::: INPUT :::
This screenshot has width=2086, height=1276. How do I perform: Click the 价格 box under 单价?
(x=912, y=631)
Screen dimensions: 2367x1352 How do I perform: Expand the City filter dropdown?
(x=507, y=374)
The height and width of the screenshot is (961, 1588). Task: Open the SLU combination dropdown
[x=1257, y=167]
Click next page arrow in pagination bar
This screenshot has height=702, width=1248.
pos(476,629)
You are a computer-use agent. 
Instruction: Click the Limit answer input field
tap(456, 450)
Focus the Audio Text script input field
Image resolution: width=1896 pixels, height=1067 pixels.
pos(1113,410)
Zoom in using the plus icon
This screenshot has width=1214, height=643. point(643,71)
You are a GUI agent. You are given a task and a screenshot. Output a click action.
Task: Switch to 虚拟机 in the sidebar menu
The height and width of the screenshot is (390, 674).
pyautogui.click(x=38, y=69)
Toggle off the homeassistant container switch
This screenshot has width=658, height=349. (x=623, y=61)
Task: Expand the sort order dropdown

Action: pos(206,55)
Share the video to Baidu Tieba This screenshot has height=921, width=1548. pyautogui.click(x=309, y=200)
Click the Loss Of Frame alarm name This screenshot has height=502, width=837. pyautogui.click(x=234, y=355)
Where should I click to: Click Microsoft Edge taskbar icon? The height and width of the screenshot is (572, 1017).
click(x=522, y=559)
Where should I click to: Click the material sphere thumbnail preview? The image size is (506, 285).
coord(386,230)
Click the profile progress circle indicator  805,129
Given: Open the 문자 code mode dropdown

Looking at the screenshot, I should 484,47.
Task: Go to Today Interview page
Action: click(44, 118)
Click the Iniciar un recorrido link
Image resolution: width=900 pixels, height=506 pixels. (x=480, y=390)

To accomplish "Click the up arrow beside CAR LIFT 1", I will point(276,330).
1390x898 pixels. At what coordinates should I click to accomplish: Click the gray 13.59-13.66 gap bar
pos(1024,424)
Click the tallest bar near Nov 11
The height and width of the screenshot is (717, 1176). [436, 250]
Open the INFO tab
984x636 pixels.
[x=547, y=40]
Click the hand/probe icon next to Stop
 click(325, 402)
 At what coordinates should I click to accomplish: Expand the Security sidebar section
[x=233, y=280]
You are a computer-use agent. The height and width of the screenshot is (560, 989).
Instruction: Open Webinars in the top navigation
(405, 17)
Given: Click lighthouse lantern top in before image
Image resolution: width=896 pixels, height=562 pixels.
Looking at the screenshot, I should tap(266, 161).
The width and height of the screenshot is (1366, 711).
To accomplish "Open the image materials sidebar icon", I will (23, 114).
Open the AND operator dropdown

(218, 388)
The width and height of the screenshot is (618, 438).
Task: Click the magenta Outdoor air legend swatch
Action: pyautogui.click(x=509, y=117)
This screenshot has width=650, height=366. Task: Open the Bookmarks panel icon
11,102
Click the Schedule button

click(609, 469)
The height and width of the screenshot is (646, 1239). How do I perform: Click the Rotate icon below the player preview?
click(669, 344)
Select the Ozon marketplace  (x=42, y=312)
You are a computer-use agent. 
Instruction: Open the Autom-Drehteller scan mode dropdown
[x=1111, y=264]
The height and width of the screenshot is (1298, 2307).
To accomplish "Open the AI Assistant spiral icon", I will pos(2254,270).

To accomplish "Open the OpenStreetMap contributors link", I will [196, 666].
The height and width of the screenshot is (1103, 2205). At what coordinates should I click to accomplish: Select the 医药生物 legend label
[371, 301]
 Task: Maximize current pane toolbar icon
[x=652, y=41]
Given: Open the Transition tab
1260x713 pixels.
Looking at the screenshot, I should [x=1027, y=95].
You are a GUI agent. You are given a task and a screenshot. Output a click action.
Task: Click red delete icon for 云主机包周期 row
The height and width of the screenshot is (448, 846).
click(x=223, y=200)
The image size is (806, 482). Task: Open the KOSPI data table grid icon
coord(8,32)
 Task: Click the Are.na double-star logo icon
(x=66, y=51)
:::
**WHAT IS EXPECTED:** Repeat all the material, keeping each line identical.

**SOLUTION FOR THIS EXERCISE:**
This screenshot has width=2086, height=1276. How do I perform: Click the 价格 box under 单价?
(x=912, y=631)
Screen dimensions: 2367x1352 How do I perform: Expand the City filter dropdown?
(x=507, y=374)
The height and width of the screenshot is (961, 1588). Task: Open the SLU combination dropdown
[x=1257, y=167]
Click next page arrow in pagination bar
This screenshot has height=702, width=1248.
pos(476,629)
You are a computer-use agent. 
Instruction: Click the Limit answer input field
tap(456, 450)
Focus the Audio Text script input field
Image resolution: width=1896 pixels, height=1067 pixels.
pos(1113,410)
Zoom in using the plus icon
This screenshot has width=1214, height=643. point(643,71)
You are a GUI agent. You are given a task and a screenshot. Output a click action.
Task: Switch to 虚拟机 in the sidebar menu
The height and width of the screenshot is (390, 674).
pyautogui.click(x=38, y=69)
Toggle off the homeassistant container switch
This screenshot has width=658, height=349. (x=623, y=61)
Task: Expand the sort order dropdown

Action: pos(206,55)
Share the video to Baidu Tieba This screenshot has height=921, width=1548. pyautogui.click(x=309, y=200)
Click the Loss Of Frame alarm name This screenshot has height=502, width=837. pyautogui.click(x=234, y=355)
Where should I click to: Click Microsoft Edge taskbar icon? The height and width of the screenshot is (572, 1017).
click(x=522, y=559)
Where should I click to: Click the material sphere thumbnail preview? The image size is (506, 285).
coord(386,230)
Click the profile progress circle indicator  805,129
Given: Open the 문자 code mode dropdown

Looking at the screenshot, I should 484,47.
Task: Go to Today Interview page
Action: click(44, 118)
Click the Iniciar un recorrido link
Image resolution: width=900 pixels, height=506 pixels. (x=480, y=390)

To accomplish "Click the up arrow beside CAR LIFT 1", I will point(276,330).
1390x898 pixels. At what coordinates should I click to accomplish: Click the gray 13.59-13.66 gap bar
pos(1024,424)
Click the tallest bar near Nov 11
The height and width of the screenshot is (717, 1176). [436, 250]
Open the INFO tab
984x636 pixels.
[x=547, y=40]
Click the hand/probe icon next to Stop
 click(325, 402)
 At what coordinates should I click to accomplish: Expand the Security sidebar section
[x=233, y=280]
You are a computer-use agent. The height and width of the screenshot is (560, 989).
Instruction: Open Webinars in the top navigation
(405, 17)
Given: Click lighthouse lantern top in before image
Image resolution: width=896 pixels, height=562 pixels.
Looking at the screenshot, I should tap(266, 161).
The width and height of the screenshot is (1366, 711).
To accomplish "Open the image materials sidebar icon", I will (23, 114).
Open the AND operator dropdown

(218, 388)
The width and height of the screenshot is (618, 438).
Task: Click the magenta Outdoor air legend swatch
Action: pyautogui.click(x=509, y=117)
This screenshot has width=650, height=366. Task: Open the Bookmarks panel icon
11,102
Click the Schedule button

click(609, 469)
The height and width of the screenshot is (646, 1239). How do I perform: Click the Rotate icon below the player preview?
click(669, 344)
Select the Ozon marketplace  (x=42, y=312)
You are a computer-use agent. 
Instruction: Open the Autom-Drehteller scan mode dropdown
[x=1111, y=264]
The height and width of the screenshot is (1298, 2307).
To accomplish "Open the AI Assistant spiral icon", I will pos(2254,270).

To accomplish "Open the OpenStreetMap contributors link", I will [196, 666].
The height and width of the screenshot is (1103, 2205). At what coordinates should I click to accomplish: Select the 医药生物 legend label
[371, 301]
 Task: Maximize current pane toolbar icon
[x=652, y=41]
Given: Open the Transition tab
1260x713 pixels.
Looking at the screenshot, I should [x=1027, y=95].
You are a GUI agent. You are given a task and a screenshot. Output a click action.
Task: Click red delete icon for 云主机包周期 row
The height and width of the screenshot is (448, 846).
click(x=223, y=200)
The image size is (806, 482). Task: Open the KOSPI data table grid icon
coord(8,32)
 Task: Click the Are.na double-star logo icon
(x=66, y=51)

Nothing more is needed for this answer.